For another, it elevates the stakes. Because everyone at The Bear (the restaurant) is so good and so dedicated, the audience becomes invested in their success, which augments the impact of every twist and turn. When Sydney’s experimental dishes don’t work, it’s devastating. When it looks like the friends and family dinner will be a disaster and a newly-passionate Richie saves the day, it’s exhilarating, because watching the show is an exercise in appreciating and enjoying competence and skill.
There’s also a rough vein of anti-expertise in the modern world, an attitude that deprecates caring about things and sneers at knowledge11. So a show like The Bear feels more important than it actually is simply because it says no, actually, knowing shit is important. Being good at shit is important. Cynicism is always easy, shitting on stuff is always the path of least resistance1213. That’s why so many of us use a variation of “this is dumb” when we quit stuff, because it makes everything easier if what we’re trying to do doesn’t mean anything. But on The Bear everyone knows that what they do means something, if only to them, and it’s delightful and refreshing.
I am legally forbidden to cook for myself, and to enter certain restaurants for at least the next six years due to circumstances I am bound by NDAs to never discuss. And trust me, you’re all much safer as a result.
NEXT WEEK: WarGames and plot via information flow. Also: Corn on the cob.
For example, the sheer number of reasons I was late for work directly made me a better writer and storyteller.
It takes a while to realize that friendships based on mutual despair and hangovers aren’t built to last.
My least favorite trope are the employees who have hours and hours every day to just sit around and plot pranks and have conversations. Where’s the 2-hour meeting about cleaning up your work area?
Is The Verisimilitude Sandwich the title of my next writing book? You betcha.
This is true about my current career writing about random things on the Internet, except you can’t get much drama out of an episode where I just sit here and laugh softly to myself while typing. Believe me, we’ve pitched that show. No one wants it.
I mourn that I’ll never get to eat the fictional beef sandwich they once made at The Beef. I know I could drive to Chicago and get a real one, but <gestures vaguely at everything>.
I happily mailed my crown to the producers.
Unlike me, who treats every finished story like a mistake and resents every royalty check because it’s not bigger. RECOGNIZE MY GENIUS, DAMMIT.

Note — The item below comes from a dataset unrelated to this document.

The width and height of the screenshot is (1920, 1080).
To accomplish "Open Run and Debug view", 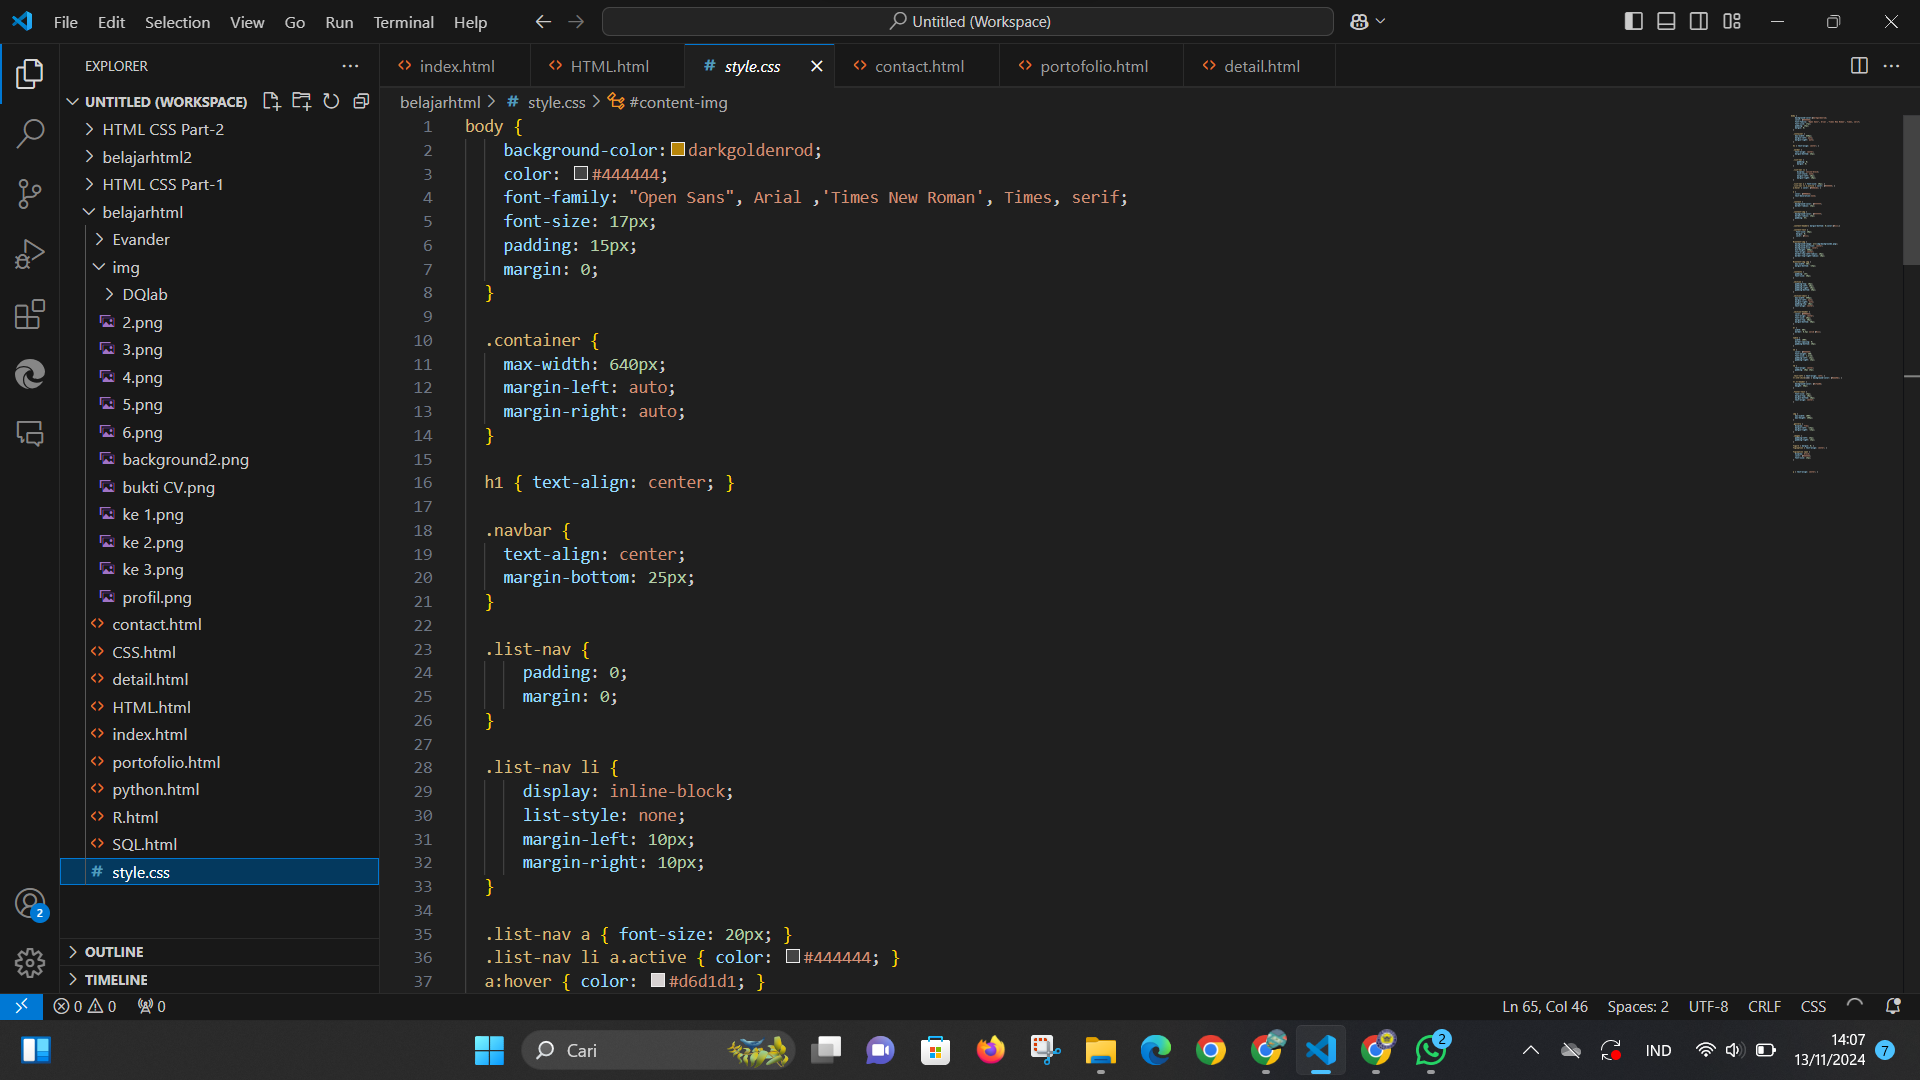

To be fair, this is especially true when you’re paying them. This is why contractors now have a clause in every contract I sign demanding that I stop watching them work while smiling softly.
And also embraces crystals and off-label poisons of various natures in lieu of actual medical science, so evolution may take care of this problem for us.
Believe me, I shit on a lot of stuff, so I know.
Is I Shit on a Lot of Stuff the title of my memoir? You bet your ass it is.